Poland by Mail Bolsters Prospecting This Holiday SeasonA cataloger of Polish-themed merchandise hopes that an improving economy, ethnic affinity and more aggressive marketing will combine for holiday sales success.
Poland by Mail had a Christmas circulation of 187,000 last year, with only one-third targeting prospects. Two-thirds of this year's 276,000 books went to prospects, with drops of about 140,000 on Nov. 10, another 75,000 on Nov. 19 and the final 61,000 on Nov. 21.
"The economy is a big part of it, but I believe the Christmas season for Polish people has much more meaning than it does for the average family," said Jarek Zaremba, president of Polart Distribution USA Inc., Sarasota, FL, which owns Poland by Mail. "We completely spoil our kids with gifts. Polish people buy much more for Christmas than what is available in the stores. Everybody buys for everybody, and not just one gift.

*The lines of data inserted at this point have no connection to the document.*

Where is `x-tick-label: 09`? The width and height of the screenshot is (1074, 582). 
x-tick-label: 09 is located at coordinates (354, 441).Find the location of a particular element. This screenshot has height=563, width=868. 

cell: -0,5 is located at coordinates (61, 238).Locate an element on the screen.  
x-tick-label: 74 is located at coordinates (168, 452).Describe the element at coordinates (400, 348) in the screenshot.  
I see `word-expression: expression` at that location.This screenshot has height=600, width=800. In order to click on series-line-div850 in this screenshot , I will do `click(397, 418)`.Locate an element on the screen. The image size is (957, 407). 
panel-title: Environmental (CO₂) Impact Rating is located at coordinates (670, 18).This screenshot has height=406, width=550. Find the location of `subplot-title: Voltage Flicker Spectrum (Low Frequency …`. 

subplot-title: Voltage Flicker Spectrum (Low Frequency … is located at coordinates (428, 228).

"After last Christmas my feeling was we did not mail enough catalogs," he said.
Careful name selection was crucial to the change in strategy. In addition to Polish surnames, criteria for selecting 2003 Christmas catalog prospects included last-24-month mail-order buyers with a total spend of at least $700 in that period.

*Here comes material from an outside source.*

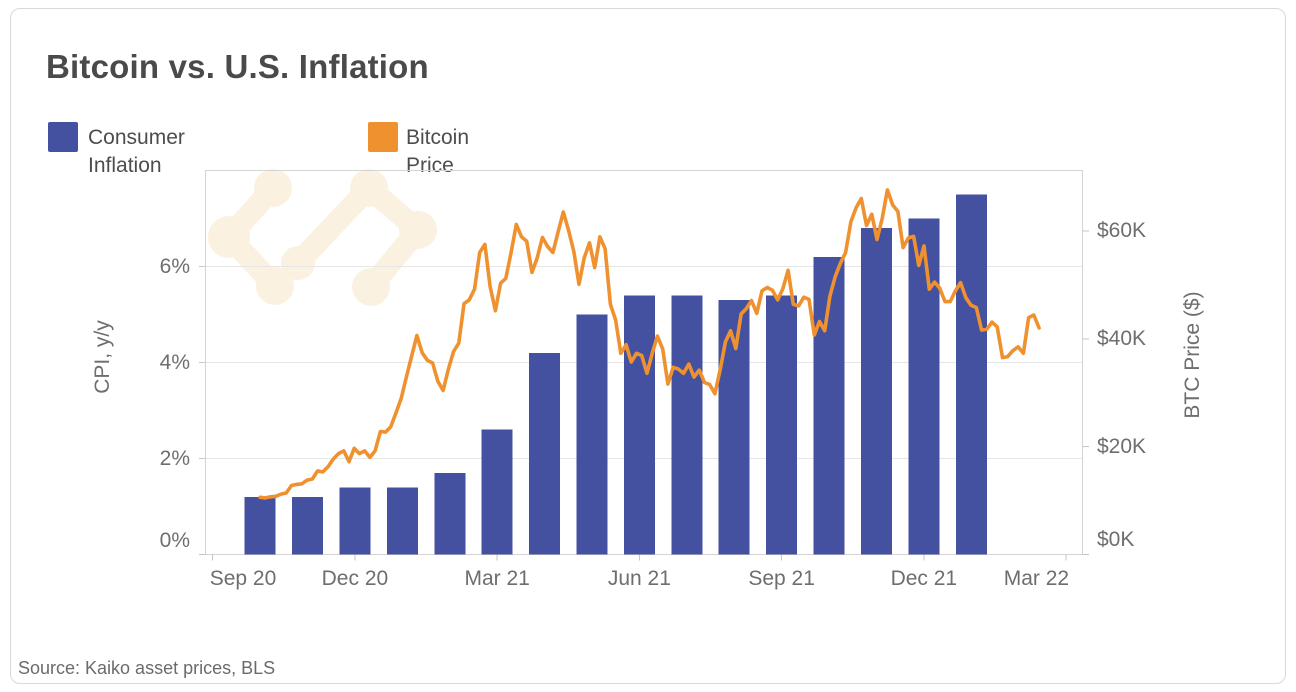 Image resolution: width=1296 pixels, height=692 pixels. Describe the element at coordinates (497, 492) in the screenshot. I see `bar-mar-2021` at that location.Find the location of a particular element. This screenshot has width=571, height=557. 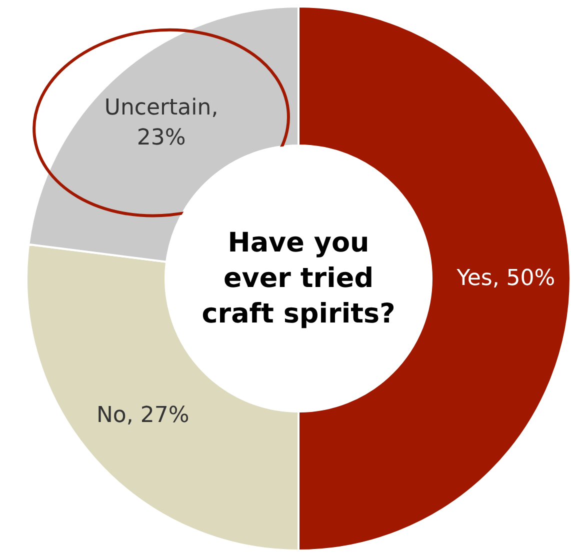

slice-label: Uncertain, 23% is located at coordinates (161, 122).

"Their ancestry is the most likely factor that will spark interest," he said. "That's actually more important than when they made their most recent purchase, how much they spend, how often they buy or whether they've purchased something from Lands' End or L.L. Bean."
Though overall sales results have yet to be compiled, Zaremba noticed that one item, the Polish Angel Fabriche Christmas ornament, began selling exceptionally well right after the initial drop.
"Our catalog had not entirely reached all of the people yet, and about two-thirds of what we had in stock is gone already," he said. "Some people have ordered as many as six.
"Last year we ordered 120 and sold them out in two weeks. This year we ordered 300 and I was afraid that would be too many."
Zaremba moved the item from last year's position on the bottom-right corner of page 5 to the upper-left corner of the back cover. The price rose from $39.95 to $49.95.
"With the larger number of units I had to move, I needed to give it better presentation," he said. "When I sell them it will mean $15,000 for the bottom line. I wish I had ordered 750."
Zaremba expects each sales channel to generate the same percentage of sales as last year: less than 1 percent via fax; about 2 percent from order forms mailed in; 70 percent from orders placed by phone; and just under 30 percent from www.polart.com. Finding a new printer this year has resulted in a drop in the overall per-piece expense to 50 cents from about 60 cents. The book stayed at 48 pages.
Last year's average order generated by the Christmas book exceeded $80 while the response rate was above 2 percent with three to four units sold per order. This year's holiday book expectations include a $90 average order with a 2.5 percent response rate and the units per order remaining constant.
About 40 percent of the merchandise in last year's book has been replaced, resulting in about 100 new items this year.
New styles and designs have been incorporated in the pottery, jewelry and military figures categories along with new T-shirts in which there are nearly a dozen new designs. The DVD & video section includes about 50 titles and is toward the back of the catalog where several new books about Poland also were placed.
Along with the Polish Angel Fabriche Christmas ornament, Christmas carol CDs and calendars are expected to be hot items. Translation software, at $169.95, is among the book's higher-priced selections.
The typical customer is older than 40, and about 60 percent are female. Also, 62 percent speak English only, 28 percent speak English and Polish and 10 percent speak Polish exclusively.